[Sandy-bridge loop buffer]

[Sandy-bridge loop buffer]

Hello all,

I have a question on the branch prediction in the sandy-bridge plateform.

Well, it is known that in the latest intel architectures there is a loop buffer after the decoder which turns down the pipeline's front-end if the loop size doesn't exceed a certain bound.

My question is what if the loop fits into the loop buffer and has a branch inside.

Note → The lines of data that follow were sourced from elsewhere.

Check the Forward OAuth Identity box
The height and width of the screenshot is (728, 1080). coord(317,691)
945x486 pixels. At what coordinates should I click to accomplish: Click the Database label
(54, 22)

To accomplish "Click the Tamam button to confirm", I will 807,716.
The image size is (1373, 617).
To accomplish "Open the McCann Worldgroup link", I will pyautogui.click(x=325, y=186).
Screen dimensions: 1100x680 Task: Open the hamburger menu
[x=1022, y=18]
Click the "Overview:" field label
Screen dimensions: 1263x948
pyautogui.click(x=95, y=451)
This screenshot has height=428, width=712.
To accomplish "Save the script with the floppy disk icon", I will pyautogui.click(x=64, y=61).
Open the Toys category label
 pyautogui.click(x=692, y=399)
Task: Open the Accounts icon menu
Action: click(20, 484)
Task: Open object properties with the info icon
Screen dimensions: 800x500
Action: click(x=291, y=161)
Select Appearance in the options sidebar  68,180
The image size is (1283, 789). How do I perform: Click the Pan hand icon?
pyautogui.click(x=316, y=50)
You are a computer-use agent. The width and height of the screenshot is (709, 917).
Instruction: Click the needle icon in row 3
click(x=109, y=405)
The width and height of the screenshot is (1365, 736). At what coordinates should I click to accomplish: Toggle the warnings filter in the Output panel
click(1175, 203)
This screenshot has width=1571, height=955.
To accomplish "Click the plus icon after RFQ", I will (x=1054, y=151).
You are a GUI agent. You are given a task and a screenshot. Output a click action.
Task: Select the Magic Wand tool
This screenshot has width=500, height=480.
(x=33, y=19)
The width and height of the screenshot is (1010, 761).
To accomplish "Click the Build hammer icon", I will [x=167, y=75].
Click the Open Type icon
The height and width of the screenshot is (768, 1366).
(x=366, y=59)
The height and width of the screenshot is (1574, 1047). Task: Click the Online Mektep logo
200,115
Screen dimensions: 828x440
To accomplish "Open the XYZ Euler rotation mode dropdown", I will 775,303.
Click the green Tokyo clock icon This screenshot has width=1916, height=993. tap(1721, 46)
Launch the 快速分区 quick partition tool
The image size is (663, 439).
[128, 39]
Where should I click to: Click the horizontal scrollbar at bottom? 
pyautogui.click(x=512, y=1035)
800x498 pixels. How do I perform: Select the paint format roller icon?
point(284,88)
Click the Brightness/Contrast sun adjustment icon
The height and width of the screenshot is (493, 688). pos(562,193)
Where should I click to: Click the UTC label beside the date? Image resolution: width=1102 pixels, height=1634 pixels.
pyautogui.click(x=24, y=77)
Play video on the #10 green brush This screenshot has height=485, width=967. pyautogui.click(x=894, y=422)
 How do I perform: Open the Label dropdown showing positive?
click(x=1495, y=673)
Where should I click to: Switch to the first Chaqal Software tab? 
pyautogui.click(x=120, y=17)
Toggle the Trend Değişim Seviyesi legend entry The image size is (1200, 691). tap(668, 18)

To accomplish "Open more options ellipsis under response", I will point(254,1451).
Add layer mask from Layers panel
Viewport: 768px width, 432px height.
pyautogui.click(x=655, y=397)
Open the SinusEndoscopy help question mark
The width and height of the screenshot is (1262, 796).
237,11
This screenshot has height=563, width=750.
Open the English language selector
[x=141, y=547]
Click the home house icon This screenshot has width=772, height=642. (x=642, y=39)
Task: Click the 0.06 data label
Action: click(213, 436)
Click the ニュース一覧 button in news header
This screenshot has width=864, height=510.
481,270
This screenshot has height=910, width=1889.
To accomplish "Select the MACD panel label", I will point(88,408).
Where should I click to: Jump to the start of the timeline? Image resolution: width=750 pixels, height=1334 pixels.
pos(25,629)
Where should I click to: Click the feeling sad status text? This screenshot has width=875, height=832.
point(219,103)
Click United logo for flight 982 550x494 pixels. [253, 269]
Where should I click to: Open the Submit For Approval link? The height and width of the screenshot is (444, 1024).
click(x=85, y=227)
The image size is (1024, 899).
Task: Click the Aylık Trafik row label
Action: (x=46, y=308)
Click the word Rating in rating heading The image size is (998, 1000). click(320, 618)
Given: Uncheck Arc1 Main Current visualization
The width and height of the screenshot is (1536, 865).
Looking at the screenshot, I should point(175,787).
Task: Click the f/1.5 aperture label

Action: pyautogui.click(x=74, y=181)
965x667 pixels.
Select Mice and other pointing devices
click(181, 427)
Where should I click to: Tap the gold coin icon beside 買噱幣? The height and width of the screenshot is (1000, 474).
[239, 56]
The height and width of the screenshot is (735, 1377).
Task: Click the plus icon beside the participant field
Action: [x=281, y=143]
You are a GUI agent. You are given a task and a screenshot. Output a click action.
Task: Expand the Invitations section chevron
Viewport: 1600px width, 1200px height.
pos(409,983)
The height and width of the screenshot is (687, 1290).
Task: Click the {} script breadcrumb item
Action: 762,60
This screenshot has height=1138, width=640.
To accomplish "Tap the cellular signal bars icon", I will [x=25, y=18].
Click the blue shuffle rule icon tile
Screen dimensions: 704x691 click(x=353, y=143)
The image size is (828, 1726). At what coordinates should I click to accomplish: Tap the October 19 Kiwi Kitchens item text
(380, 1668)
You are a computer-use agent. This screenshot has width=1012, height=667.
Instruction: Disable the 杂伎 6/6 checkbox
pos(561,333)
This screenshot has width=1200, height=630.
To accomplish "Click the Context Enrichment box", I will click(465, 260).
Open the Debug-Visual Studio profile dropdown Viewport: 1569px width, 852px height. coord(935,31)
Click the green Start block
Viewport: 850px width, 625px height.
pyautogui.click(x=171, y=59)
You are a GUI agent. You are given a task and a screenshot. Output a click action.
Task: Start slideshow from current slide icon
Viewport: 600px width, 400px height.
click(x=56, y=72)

Will the buffer be activated until the branch is encountered or is there any piping with the branch predictor ?

Zakaria

publicaciones de 5 / 0 nuevos
Último envío
Para obtener más información sobre las optimizaciones del compilador, consulte el aviso sobre la optimización.

Zakaria,

there can be branches inside a loop that is executed by the the loop stream detector.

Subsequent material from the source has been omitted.